**TASK GOAL:** Among the lines of the records, find all that carry the word "search" and copy them.

**RECORDS SUPPLIED:**
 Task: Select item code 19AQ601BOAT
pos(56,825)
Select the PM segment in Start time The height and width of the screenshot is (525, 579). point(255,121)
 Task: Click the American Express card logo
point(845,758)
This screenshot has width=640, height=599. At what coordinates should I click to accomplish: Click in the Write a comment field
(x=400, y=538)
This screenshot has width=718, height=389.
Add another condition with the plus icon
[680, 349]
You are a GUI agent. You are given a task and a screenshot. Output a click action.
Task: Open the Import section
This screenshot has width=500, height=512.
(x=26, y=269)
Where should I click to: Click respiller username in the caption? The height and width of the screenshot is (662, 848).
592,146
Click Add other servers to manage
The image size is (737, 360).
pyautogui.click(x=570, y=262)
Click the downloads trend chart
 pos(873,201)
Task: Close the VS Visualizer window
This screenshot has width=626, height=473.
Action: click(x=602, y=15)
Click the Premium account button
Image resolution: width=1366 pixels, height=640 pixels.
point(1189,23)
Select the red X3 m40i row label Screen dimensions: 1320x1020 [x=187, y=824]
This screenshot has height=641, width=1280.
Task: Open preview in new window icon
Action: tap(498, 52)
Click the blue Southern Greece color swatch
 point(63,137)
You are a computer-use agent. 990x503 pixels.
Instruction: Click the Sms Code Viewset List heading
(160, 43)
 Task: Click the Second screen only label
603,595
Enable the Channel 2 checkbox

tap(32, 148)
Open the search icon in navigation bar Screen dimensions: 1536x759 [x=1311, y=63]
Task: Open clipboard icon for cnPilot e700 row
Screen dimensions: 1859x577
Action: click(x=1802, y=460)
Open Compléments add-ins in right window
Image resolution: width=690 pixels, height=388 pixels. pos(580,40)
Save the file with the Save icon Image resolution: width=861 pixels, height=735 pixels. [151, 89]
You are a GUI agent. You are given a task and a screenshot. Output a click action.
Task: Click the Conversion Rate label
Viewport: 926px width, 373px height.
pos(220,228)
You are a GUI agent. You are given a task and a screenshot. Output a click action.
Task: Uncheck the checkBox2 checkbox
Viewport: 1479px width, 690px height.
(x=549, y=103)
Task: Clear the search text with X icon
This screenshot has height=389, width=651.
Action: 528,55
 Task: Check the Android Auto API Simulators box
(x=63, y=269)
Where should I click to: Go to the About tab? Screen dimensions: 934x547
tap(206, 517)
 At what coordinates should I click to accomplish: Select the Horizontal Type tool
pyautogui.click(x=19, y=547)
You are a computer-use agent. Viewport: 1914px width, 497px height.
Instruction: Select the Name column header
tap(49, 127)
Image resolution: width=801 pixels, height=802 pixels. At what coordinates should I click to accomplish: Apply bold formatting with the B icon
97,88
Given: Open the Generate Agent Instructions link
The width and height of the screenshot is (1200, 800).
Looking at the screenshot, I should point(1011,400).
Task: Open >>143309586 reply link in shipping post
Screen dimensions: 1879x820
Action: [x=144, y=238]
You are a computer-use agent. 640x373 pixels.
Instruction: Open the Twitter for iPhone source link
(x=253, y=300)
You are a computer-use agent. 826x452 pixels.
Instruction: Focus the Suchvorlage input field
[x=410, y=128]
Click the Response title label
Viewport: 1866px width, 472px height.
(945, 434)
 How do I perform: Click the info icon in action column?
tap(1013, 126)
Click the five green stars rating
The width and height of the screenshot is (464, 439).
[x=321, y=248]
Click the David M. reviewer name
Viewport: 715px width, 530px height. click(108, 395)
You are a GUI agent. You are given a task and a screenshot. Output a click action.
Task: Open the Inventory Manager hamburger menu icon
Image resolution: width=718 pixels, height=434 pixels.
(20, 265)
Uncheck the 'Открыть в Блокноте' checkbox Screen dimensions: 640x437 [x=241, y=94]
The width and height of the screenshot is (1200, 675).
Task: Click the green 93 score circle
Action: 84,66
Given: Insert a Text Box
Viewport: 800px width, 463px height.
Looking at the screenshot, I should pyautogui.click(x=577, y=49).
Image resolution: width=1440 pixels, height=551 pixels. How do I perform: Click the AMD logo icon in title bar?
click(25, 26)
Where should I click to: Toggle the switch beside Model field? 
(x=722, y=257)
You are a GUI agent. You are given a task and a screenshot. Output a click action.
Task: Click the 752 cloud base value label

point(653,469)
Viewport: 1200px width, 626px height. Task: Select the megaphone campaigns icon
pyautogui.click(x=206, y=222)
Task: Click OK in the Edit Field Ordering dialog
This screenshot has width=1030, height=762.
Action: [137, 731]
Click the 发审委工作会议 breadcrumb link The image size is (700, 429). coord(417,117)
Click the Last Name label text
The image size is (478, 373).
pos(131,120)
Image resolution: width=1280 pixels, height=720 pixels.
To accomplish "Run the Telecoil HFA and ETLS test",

**YOUR RESPONSE:**
Open the search icon in navigation bar Screen dimensions: 1536x759 [x=1311, y=63]
Task: Clear the search text with X icon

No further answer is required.